The pervasiveness of mobile devices like phones and PDAs, and the increasing bandwidth available to these devices, makes the wireless channel one that businesses, and consequently CRM vendors, cannot afford to ignore.

In 2001, the global mCRM market (B2E sales applications, B2E services applications, B2C applications), will be worth $118 million, compared to just $75 million in 2000. By 2005, its value will have increased to $1.7 billion. The growth will be driven by mCRM’s huge convenience advantage in enabling employees such as sales representatives, who are out of the office or depot most of the time, to update customer information from anywhere.

Investment in sales applications will remain the most popular area for the next five years, both because it generates the highest returns and because sales departments tend to have significant political force in companies. B2E sales applications currently account for 52% of total global mCRM investment, rising to 56% in 2005.

B2E service applications, for service representatives such as the employees of utilities, currently account for 41% of mCRM revenues, but this will shrink to just 23% by 2005. Despite mCRM’s obvious advantages in this area, worries over the viability of mCommerce and the general state of telecoms and technology stocks will constrain growth.

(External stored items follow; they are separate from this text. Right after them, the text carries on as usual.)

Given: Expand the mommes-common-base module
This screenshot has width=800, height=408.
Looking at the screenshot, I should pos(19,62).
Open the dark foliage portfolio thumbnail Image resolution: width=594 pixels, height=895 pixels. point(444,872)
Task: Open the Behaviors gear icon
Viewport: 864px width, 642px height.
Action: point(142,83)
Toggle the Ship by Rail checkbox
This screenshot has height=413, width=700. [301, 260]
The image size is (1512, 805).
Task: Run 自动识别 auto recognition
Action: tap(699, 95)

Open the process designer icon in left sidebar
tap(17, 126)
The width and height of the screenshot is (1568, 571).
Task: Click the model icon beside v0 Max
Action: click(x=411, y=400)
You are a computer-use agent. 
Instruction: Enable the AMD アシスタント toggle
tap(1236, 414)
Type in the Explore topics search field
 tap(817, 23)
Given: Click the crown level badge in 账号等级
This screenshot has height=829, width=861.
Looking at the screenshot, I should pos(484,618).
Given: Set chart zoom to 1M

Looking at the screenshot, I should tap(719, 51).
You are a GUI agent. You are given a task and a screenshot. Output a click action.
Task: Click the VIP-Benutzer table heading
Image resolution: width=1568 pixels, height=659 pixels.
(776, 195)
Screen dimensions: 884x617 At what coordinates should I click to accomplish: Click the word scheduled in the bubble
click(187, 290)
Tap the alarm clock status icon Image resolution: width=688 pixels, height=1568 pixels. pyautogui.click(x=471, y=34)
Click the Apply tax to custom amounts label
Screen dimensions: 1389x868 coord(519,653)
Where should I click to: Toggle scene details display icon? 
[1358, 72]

While B2E applications will still dominate the market, the B2C space will be the fastest growing over the next five years. Location-based services and local wireless networks such as Bluetooth will enable companies to market to and service their customers in a more personalized way, helping them to move ever closer to the holy grail of ‘one-to-one’ customer relationships.

mCommerce and mCRM are still very much in their infancy. The real promise of mCommerce, especially in the B2C space, still lies in the future when 3G networks become more widespread and mobile devices become more intelligent. As mCommerce becomes more of a reality, the market for business to customer (B2C) applications will really begin to take off.